The Wall Street Journal editorialized that this regulation has given rise to the “29ers” — the influx of those employees working only 29 hours a week because their employers cannot afford to offer them more because of the corresponding and significant health-care costs that would kick in.
At White Castle, we’ve experienced this firsthand. Because so many of our employees work just over 30 hours per week, we estimated that the Affordable Care Act’s definition of full time would increase our health-care costs by 35 percent, or more than $7 million, if we didn’t make changes. (White Castle has offered health insurance to full-time employees for more than 90 years.) Such regulations and a difficult economic climate have caused us to reduce our number of restaurants from 418 to 392 since 2010.
In order to absorb these costs, new White Castle employees now begin their career with us working under 30 hours a week. Like other employers, we’re seeing that many part-time employees have been forced to pick up a second job to make up for these lost hours — a less than ideal solution for either party. Meanwhile, our team members are clear with us: They prefer the flexible scheduling we have traditionally been able to provide, and additional hours over benefits.
White Castle is joined by a long list of well-known national companies such as Jimmy John’s and Regal movie theaters that have reported cutting hours for part-time employees below 30 hours a week to avoid the Affordable Care Act penalty. Part-time and adjunct faculty members at perennially cash-strapped colleges have been hit particularly hard, with dozens of post-secondary institutions making this move.
In a 2012 survey conducted by the consulting firm Mercer, 67 percent of retail and wholesale firms that don’t currently offer insurance coverage responded that they “are more inclined to change their workforce strategy so that fewer employees meet that (30 hour a week) threshold.”
Indeed, an analysis of Census Bureau data by a former Wall Street Journal reporter finds that the number of Americans working 29 hours a week at their primary job has increased notably in recent years, while the share working just over 30 hours has been falling.
While it’s impossible to know how much of this development is a result of the Affordable Care Act mandate, the reporter concludes that “the evidence suggests that the health law has likely led a few hundred thousand workers to see their hours cut or capped.” Economists at the Royal Bank of Scotland and the University of Chicago have come to a similar conclusion.

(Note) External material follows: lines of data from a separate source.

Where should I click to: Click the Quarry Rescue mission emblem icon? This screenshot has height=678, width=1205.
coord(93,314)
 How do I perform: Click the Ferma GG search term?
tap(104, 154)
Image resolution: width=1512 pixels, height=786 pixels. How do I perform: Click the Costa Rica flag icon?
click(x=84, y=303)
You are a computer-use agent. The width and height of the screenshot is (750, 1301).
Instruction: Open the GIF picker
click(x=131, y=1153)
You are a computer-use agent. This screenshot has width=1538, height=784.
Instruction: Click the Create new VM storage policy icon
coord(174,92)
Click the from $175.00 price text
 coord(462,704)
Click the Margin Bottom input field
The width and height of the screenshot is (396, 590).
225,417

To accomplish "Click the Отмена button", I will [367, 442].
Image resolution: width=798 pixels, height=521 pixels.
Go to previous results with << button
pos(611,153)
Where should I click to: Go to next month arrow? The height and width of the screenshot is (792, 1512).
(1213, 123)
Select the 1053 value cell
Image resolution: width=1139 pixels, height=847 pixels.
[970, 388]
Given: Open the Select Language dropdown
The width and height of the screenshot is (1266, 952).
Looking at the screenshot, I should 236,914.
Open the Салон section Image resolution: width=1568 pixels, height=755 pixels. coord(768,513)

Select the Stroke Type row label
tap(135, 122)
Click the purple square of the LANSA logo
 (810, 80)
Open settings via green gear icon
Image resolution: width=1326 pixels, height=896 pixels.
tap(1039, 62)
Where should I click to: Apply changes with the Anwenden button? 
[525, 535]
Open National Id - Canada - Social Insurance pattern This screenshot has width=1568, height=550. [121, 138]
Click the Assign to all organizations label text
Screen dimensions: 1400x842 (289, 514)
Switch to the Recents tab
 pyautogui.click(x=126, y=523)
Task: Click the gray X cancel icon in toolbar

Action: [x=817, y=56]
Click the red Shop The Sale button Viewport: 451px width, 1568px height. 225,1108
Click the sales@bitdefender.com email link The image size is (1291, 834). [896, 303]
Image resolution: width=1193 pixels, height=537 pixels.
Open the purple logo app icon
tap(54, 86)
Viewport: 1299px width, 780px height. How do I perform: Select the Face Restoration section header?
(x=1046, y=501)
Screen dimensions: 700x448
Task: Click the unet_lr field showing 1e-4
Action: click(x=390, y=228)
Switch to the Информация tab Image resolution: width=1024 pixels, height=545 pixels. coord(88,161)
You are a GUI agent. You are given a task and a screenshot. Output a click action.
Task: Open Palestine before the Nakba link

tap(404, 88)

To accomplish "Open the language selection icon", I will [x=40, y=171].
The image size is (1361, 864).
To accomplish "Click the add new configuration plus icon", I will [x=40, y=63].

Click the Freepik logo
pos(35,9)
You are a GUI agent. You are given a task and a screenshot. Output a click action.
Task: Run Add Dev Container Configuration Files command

Ironically, a robust push for additional hours has been a key component of the recent nationwide protests for higher wages by many of the same labor unions that supported the Affordable Care Act.
Unfortunately, they’re unable to understand how government barriers such as the 30-hour threshold restrict additional hours. Rather, labor-backed activist groups have called for new regulations to force employers to increase the hours of existing employees before any new part-time staff can be hired. (San Francisco’s City Council recently passed a “ Retail Worker Bill of Rights,” which includes such a provision for certain retail establishments.)
But job creators understand that the best way to increase hours and pay is not through additional regulations on business but by stripping away existing counterproductive ones. Restoring the 40-hour workweek, as the new House has voted to do, is a great place to start and would be a big win for American employees.
Jamie T. Richardson is vice president of government affairs at White Castle and a member of the Job Creators Network.